**PROBLEM TO WORK ON:** Rewrite the listing from its start through the line containing "The height and width of the screenshot is (334, 1276).", replacing "date" with "day" and leaving everything else unchanged.

---- SUPPLIED DATA

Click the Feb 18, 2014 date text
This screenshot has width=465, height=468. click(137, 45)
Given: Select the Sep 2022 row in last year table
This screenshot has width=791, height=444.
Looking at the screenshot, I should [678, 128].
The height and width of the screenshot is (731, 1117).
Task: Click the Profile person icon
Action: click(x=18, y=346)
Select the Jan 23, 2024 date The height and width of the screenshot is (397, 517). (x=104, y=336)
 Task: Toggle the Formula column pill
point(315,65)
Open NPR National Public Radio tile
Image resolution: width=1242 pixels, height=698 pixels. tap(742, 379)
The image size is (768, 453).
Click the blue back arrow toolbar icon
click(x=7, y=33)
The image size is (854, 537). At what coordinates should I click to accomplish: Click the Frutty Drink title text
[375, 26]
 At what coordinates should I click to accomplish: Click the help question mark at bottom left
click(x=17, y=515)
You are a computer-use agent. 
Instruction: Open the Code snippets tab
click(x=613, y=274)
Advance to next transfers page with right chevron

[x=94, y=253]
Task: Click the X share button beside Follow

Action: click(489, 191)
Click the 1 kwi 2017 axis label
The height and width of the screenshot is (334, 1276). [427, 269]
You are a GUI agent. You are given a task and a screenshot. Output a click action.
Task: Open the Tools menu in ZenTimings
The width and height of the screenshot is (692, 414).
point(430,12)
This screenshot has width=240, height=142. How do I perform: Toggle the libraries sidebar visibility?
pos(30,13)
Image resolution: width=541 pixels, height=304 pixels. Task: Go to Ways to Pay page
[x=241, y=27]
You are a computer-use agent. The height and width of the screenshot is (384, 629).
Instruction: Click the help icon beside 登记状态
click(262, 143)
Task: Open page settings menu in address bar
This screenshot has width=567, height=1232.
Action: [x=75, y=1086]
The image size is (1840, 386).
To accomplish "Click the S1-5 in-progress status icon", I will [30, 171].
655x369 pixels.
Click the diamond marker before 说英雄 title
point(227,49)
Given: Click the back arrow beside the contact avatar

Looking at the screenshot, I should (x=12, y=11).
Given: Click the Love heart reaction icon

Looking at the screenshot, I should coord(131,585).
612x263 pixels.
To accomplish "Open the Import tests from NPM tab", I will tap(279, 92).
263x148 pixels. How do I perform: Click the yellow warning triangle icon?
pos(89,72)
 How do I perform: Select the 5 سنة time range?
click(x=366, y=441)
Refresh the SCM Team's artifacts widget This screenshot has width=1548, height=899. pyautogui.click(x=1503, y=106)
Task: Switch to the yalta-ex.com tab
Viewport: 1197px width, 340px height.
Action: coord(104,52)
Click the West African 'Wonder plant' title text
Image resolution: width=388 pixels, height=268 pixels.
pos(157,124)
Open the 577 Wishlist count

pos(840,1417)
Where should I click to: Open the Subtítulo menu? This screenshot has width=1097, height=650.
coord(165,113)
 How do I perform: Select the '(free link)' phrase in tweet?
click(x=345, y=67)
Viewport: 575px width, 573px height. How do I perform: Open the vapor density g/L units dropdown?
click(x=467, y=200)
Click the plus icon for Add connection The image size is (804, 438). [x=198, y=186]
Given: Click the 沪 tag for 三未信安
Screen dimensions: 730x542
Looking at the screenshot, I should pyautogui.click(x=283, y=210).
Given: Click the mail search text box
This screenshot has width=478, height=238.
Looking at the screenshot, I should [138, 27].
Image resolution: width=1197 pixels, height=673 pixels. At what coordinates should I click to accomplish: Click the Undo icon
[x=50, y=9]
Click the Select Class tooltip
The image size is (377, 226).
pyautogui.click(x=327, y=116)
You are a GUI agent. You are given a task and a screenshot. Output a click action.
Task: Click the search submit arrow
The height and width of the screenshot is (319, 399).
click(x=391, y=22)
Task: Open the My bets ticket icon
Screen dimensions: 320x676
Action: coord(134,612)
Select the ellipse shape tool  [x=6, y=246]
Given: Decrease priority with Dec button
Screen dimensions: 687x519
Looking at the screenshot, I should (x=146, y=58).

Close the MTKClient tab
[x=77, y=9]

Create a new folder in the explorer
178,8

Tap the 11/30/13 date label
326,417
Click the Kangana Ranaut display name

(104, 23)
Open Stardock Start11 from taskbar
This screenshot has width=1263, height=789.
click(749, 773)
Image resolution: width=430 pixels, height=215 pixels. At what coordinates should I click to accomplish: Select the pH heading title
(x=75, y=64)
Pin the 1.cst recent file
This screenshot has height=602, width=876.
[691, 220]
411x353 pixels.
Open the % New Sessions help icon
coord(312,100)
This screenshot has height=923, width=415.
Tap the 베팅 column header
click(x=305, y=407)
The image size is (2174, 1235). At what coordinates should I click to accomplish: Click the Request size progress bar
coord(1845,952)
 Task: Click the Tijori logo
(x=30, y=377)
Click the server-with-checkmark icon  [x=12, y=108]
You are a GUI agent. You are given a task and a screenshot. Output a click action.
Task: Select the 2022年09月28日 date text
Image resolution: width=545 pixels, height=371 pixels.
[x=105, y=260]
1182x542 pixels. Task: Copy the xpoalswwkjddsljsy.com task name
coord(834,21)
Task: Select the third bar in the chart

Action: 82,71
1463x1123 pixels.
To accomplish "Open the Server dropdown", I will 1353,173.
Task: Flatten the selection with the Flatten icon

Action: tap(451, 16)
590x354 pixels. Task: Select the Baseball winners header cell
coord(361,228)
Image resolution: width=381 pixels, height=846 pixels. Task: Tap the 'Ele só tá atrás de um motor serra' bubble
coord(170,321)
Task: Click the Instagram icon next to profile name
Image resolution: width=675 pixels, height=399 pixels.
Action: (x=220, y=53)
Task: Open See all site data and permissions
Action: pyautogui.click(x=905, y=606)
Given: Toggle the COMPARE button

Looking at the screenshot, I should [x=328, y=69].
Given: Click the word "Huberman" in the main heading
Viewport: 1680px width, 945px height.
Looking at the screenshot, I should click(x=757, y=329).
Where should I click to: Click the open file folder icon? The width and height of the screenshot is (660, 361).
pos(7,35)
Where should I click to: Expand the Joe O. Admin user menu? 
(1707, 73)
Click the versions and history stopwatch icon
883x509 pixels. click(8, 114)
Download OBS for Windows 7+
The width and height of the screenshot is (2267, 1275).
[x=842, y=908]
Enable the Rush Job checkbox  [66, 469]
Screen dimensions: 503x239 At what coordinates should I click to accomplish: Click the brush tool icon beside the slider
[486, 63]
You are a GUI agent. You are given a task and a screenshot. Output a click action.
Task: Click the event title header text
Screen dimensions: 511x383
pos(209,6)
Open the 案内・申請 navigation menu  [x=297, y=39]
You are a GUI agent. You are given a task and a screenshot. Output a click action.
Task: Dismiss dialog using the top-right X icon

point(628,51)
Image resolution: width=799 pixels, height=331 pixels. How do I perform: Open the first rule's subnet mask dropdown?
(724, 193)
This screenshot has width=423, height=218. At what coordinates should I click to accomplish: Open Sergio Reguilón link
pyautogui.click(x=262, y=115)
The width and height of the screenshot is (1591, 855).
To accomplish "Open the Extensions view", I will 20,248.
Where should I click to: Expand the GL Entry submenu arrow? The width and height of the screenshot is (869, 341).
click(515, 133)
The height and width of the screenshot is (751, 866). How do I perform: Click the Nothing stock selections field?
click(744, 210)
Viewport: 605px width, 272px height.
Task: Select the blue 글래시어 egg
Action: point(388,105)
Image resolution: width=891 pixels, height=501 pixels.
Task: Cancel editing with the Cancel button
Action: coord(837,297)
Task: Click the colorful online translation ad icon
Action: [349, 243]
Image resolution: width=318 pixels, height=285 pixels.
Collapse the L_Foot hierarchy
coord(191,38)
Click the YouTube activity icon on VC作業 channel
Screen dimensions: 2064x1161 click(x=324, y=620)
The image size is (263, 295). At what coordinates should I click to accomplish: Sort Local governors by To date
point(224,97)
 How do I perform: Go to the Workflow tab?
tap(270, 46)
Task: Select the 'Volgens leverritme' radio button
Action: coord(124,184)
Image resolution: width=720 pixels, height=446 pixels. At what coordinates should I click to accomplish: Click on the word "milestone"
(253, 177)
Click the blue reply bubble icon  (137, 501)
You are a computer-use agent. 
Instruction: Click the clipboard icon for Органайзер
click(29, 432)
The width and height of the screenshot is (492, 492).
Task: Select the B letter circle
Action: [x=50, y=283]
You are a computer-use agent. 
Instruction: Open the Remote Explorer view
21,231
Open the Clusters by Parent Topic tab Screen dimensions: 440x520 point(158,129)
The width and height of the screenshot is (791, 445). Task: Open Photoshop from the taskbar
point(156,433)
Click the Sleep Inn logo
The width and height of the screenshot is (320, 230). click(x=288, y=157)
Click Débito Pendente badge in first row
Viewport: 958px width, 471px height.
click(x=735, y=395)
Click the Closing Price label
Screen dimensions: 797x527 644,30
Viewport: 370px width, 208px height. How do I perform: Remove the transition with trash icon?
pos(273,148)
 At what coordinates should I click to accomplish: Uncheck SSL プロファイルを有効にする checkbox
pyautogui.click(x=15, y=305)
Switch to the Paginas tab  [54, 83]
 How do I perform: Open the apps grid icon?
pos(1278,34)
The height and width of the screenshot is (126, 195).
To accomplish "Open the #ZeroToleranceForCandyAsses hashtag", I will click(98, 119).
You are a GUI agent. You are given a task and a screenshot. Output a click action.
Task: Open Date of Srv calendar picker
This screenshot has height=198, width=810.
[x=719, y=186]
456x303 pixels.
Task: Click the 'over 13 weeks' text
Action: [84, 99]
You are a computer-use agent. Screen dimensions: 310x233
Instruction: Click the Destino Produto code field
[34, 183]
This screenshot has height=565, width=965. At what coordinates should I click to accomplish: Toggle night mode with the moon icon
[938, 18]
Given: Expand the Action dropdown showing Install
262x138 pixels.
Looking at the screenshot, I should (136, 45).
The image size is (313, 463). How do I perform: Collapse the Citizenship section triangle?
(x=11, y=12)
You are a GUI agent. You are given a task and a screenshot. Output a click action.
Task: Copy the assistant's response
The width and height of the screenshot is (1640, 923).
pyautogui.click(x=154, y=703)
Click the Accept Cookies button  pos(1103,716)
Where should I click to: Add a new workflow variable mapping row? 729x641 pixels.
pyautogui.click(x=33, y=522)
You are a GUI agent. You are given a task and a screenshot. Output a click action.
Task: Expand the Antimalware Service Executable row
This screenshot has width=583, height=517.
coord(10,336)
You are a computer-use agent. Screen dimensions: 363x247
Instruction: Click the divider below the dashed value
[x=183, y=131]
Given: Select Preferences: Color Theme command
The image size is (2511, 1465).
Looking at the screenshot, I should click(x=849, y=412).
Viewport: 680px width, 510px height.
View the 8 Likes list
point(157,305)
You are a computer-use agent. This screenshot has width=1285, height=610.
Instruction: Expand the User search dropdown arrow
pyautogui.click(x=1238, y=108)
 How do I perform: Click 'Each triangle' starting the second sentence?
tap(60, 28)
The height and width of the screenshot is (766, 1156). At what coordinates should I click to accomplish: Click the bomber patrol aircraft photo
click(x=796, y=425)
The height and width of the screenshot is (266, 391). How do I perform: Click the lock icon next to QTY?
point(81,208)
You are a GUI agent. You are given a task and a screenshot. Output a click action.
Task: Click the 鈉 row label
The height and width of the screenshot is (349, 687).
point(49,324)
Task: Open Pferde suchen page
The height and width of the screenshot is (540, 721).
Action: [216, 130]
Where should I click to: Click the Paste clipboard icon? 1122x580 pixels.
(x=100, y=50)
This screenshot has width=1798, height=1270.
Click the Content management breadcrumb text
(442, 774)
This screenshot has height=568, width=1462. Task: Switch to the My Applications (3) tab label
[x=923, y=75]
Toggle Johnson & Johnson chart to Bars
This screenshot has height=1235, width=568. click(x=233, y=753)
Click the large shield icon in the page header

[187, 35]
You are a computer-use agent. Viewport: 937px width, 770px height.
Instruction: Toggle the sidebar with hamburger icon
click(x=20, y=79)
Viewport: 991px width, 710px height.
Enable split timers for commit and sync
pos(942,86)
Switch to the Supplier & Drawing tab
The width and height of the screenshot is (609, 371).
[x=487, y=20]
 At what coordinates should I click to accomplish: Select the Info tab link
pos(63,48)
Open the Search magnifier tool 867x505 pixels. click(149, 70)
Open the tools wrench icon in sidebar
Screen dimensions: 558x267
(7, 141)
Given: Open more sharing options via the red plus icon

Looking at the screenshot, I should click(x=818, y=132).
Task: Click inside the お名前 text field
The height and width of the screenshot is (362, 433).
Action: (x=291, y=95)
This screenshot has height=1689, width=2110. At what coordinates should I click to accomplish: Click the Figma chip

--------

**OUTPUT OF THE EXERCISE:**
Click the Feb 18, 2014 day text
This screenshot has width=465, height=468. click(137, 45)
Given: Select the Sep 2022 row in last year table
This screenshot has width=791, height=444.
Looking at the screenshot, I should [678, 128].
The height and width of the screenshot is (731, 1117).
Task: Click the Profile person icon
Action: click(x=18, y=346)
Select the Jan 23, 2024 day The height and width of the screenshot is (397, 517). (x=104, y=336)
 Task: Toggle the Formula column pill
point(315,65)
Open NPR National Public Radio tile
Image resolution: width=1242 pixels, height=698 pixels. tap(742, 379)
The image size is (768, 453).
Click the blue back arrow toolbar icon
click(x=7, y=33)
The image size is (854, 537). At what coordinates should I click to accomplish: Click the Frutty Drink title text
[375, 26]
 At what coordinates should I click to accomplish: Click the help question mark at bottom left
click(x=17, y=515)
You are a computer-use agent. 
Instruction: Open the Code snippets tab
click(x=613, y=274)
Advance to next transfers page with right chevron

[x=94, y=253]
Task: Click the X share button beside Follow

Action: click(489, 191)
Click the 1 kwi 2017 axis label
The height and width of the screenshot is (334, 1276). [427, 269]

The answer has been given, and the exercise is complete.